Jensen Huang, founder of the world's most valuable company, once said he wouldn't start Nvidia if he had to do it over again. Not because it wasn't worth it. Because he now understands exactly how hard it was going to be.
I think about that a lot.
I've spent thirty years starting things in places where the degree of difficulty was not fully visible from the starting line. A pharmaceutical manufacturing platform built from scratch inside a Caribbean free trade zone. Blast-resistant structures designed to keep soldiers alive, tested at two Air Force bases under a formal program with the U.S. Air Force. A reconstruction framework presented during the Second Gulf War to an Iraqi Deputy Minister in Baghdad's Red Zone. Post-earthquake reconstrruction in Port-au-Prince, Haiti. Navigating fourteen government agencies in a third-world country during Covid before we could manufacture a single product.

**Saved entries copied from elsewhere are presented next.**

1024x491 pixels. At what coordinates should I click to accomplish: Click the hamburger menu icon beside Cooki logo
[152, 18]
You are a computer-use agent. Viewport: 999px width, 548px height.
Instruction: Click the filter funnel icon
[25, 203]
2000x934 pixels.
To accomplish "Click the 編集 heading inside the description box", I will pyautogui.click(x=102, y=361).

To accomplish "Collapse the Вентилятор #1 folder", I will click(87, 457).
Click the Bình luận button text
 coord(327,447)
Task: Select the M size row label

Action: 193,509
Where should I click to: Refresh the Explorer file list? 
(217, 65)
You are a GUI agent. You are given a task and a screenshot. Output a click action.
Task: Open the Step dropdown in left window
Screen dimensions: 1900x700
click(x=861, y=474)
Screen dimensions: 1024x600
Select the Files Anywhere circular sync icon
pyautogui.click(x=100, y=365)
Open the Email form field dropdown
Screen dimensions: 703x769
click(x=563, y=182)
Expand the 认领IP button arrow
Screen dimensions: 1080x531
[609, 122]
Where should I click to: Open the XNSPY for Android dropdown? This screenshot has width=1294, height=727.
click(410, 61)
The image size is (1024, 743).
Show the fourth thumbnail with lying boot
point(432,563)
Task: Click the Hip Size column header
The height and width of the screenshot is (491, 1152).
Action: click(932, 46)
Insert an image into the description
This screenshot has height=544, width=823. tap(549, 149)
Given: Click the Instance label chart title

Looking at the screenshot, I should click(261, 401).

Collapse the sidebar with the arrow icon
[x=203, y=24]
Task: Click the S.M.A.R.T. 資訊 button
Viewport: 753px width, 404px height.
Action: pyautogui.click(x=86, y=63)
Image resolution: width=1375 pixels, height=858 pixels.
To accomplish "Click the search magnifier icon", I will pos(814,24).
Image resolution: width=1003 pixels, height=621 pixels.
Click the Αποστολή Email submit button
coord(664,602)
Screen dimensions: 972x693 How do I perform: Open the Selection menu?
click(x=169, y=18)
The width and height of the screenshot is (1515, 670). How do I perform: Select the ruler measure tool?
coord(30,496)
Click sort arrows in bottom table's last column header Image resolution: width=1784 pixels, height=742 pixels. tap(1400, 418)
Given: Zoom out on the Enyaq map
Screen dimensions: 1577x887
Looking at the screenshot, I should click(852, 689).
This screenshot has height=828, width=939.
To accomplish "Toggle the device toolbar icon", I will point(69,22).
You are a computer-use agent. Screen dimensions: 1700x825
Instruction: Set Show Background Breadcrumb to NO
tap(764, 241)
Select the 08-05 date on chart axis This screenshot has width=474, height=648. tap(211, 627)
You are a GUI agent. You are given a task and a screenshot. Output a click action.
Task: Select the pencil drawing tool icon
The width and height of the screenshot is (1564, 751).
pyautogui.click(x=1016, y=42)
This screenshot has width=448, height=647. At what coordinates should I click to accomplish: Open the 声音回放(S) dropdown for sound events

Would I do it all again? Yes. But I understand Huang's point. You have to be a little naive - and very determined - going in. Knowing the full picture would stop most people before they started.
Every June since 1997 I've jumped into roughly 58-degree water to start the Escape from Alcatraz Triathlon. Twenty-eight years in a row as of 2025, through everything life has thrown at me, I have finished the race. I keep coming back for the same reason I keep starting companies in hard places. Some things are worth doing precisely because they're difficult.